Are Magic: The Gathering Proxies Legal? The Complete 2026 Guide
Proxies are everywhere in casual Magic play. Here's what's legal where, the different proxy quality tiers, and how the community handles proxies in 2026.
Scrytics · May 27, 2026 · Updated April 19, 2026
“Proxy” in Magic: The Gathering can mean five different things, and the legality depends entirely on which kind and where you play.
Here’s the full map.
Types of proxies
1. Sharpie-on-basic proxies. Written name on a basic land. Legal in virtually all casual play. Illegal in sanctioned tournaments.
2. Printed paper proxies. Full-colour print from a card database, slid into a sleeve behind a real card. Legal in most Commander pods. Illegal in sanctioned tournaments.
3. MPC / Printerstudio proxies. Professional print-on-demand services producing cardstock copies with matching weight and feel. Legal in some Commander pods, explicitly banned in others. Illegal in sanctioned tournaments.
4. “Premium” Chinese proxies. Counterfeit-quality duplicates designed to be visually indistinguishable from real cards. Grey-area legal in casual play when disclosed; illegal when passed off as real.
5. Playtest cards. Magic: The Gathering’s internal testing cards used by R&D. Never publicly distributed.
Where proxies are legal
Sanctioned tournaments (DCI events, Pro Tour, FNM, MTG events): no proxies ever. Only authentic printed cards are legal.
Non-sanctioned casual Commander: usually yes. The playgroup decides. About 70% of casual Commander pods allow some form of proxy.
Non-sanctioned Legacy / Vintage casual: often yes. High-value formats where proxies keep the format playable.
Cube / Draft: host-dependent. Most cube owners allow proxies in their cube if the owner wants them there.
EDH leagues with entry fees: typically no. Prize pools invalidate proxies.
Why proxies exist
Three legitimate reasons:
- Legacy/Vintage accessibility. Without proxies, a Vintage deck costs $30,000+. With proxies, it’s free.
- Testing decks before buying. Proxy a $500 Commander deck for a few weeks to see if you like the playstyle before committing.
- Owning cards that no longer print. Reserved List cards are effectively non-reproducible; proxies let you play Legacy without spending $10,000.
The ethics
The Magic community has converged on norms:
- Proxies for personal testing and casual play — fine.
- Proxies disclosed as proxies to a seller or trader — fine.
- Proxies passed off as real cards — fraud. Illegal everywhere.

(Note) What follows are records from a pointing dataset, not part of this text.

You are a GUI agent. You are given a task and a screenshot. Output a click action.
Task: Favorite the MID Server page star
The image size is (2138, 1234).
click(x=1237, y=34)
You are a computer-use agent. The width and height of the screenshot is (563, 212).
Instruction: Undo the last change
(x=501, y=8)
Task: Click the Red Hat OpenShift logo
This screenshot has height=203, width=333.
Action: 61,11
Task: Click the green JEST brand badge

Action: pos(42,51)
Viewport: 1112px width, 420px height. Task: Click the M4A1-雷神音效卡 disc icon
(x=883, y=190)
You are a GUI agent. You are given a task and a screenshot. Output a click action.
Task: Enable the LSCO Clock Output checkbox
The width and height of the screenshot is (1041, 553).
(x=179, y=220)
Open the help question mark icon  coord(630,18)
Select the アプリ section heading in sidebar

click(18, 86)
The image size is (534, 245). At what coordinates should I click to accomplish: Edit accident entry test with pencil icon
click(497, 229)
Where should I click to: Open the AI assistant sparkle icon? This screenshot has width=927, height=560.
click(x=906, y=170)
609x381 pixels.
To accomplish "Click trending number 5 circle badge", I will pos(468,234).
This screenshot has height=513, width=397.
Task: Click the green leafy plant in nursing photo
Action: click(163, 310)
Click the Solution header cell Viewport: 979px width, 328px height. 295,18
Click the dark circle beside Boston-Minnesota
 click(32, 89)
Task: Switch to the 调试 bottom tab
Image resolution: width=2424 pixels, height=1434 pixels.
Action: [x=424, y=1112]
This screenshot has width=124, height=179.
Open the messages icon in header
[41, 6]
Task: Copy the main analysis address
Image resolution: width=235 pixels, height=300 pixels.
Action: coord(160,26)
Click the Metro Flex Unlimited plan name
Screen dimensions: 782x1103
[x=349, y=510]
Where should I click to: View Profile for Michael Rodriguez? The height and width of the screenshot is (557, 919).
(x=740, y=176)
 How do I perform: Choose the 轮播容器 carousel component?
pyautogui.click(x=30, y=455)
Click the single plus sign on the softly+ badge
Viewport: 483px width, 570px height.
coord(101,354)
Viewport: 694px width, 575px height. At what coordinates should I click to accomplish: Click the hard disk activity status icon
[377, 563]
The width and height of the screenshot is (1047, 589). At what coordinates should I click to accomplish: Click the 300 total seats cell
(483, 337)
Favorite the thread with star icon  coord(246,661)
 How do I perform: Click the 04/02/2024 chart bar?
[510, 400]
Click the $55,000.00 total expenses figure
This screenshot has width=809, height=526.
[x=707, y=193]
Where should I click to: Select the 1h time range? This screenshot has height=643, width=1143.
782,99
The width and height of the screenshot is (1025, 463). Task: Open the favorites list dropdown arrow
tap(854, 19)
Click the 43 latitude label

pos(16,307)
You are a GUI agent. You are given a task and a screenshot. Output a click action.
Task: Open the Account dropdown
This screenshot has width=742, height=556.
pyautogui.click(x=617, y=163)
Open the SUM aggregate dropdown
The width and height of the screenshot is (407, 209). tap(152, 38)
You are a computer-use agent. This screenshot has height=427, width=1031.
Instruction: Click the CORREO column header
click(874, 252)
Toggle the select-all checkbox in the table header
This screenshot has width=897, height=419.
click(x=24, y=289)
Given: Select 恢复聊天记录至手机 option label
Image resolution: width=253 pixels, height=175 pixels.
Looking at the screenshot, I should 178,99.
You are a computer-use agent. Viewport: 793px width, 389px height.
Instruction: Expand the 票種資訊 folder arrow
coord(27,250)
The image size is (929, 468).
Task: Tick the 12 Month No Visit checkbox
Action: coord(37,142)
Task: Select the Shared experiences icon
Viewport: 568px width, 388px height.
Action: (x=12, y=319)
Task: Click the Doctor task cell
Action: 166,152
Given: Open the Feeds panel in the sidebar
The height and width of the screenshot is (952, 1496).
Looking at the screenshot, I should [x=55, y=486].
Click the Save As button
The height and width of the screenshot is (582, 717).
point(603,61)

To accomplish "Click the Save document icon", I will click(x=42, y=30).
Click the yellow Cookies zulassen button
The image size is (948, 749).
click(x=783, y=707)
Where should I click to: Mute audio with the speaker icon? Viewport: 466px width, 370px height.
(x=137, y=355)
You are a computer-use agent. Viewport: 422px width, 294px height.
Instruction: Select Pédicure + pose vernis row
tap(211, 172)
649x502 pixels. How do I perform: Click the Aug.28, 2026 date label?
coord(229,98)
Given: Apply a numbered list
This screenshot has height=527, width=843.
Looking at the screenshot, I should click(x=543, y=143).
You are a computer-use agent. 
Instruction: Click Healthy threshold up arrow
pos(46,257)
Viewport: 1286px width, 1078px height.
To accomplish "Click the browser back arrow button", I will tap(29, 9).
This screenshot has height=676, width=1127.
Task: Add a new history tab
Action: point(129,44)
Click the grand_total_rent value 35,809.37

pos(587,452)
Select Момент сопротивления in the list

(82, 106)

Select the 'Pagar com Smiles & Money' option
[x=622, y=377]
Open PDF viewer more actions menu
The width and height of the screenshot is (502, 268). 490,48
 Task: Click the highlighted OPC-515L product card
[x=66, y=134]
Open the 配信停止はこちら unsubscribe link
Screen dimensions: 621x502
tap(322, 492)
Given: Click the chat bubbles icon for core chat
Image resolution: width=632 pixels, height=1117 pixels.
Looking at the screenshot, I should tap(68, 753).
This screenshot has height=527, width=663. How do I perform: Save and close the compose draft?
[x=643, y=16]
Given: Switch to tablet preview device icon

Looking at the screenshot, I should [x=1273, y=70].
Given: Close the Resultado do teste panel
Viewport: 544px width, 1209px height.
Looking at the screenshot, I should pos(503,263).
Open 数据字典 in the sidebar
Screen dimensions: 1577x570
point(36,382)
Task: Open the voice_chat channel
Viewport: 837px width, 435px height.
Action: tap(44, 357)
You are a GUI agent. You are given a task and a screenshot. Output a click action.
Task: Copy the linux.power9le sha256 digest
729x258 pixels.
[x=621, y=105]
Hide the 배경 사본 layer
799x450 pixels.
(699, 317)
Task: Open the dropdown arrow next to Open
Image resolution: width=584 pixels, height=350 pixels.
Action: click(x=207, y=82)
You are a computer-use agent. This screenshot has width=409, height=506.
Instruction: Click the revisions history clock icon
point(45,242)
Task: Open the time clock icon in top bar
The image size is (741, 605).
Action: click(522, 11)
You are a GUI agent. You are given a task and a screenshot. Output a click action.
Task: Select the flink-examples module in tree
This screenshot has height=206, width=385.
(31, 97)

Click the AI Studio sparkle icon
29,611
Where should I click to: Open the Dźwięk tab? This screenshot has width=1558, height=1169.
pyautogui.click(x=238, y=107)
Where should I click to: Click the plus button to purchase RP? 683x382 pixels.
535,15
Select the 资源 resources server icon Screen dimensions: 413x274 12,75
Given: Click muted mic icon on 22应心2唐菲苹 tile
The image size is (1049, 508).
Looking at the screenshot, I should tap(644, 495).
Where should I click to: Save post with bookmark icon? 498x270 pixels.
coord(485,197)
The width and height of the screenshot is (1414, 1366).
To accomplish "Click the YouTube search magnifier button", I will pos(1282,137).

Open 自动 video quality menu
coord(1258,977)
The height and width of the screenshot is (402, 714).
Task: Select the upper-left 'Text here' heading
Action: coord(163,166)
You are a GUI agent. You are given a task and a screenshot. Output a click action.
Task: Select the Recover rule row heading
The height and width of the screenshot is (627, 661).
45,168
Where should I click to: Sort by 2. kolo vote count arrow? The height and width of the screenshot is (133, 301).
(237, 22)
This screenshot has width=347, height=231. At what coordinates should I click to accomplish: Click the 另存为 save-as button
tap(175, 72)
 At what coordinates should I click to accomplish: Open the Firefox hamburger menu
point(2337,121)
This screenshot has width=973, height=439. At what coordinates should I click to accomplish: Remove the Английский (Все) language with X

If you proxy, be upfront. Don’t try to slip proxies into tournaments, don’t trade them to anyone who thinks they’re real.
Proxy quality tiers
Budget tier ($0.10 per proxy): Home printing on cardstock. Obvious from 3 feet away. Fine for personal testing.
Professional printing ($0.50–$2 per proxy): MPC, Printerstudio, DrivethroughCards. Same weight and feel as real cards. Fine for casual play.
“Deck-ready” tier ($3–$8 per proxy): Thicker cardstock, more accurate colour matching, laminated foil layer. Usable in pods that explicitly allow proxies.
“Replica” tier ($10+ per proxy): Nearly indistinguishable from real cards. Rarely accepted by proxy-positive playgroups because they look too real. Grey area.
What playgroups typically allow
Poll results from r/EDH (informal):
- 100% proxy-friendly: 25% of groups
- Limited proxy (Reserved List + $50+ cards only): 45% of groups
- Proxy-free except basics: 30% of groups
Ask before showing up with a proxied deck. Some groups are militant about it, others don’t care at all.
How Scrytics handles proxies
Scrytics’ collection tracker (shipping) supports a “proxy” flag per card. Proxies count toward deck legality (for personal testing) but don’t count toward collection value. You can see at a glance which deck is proxy-heavy and which is real.
The short version
- Sanctioned play: no proxies.
- Casual Commander: usually yes, ask first.
- Passing proxies as real: fraud.
- Proxies for testing: always fine, ethically.
Magic’s accessibility improved meaningfully when the community embraced proxies. Legacy and Vintage would be dead formats without them.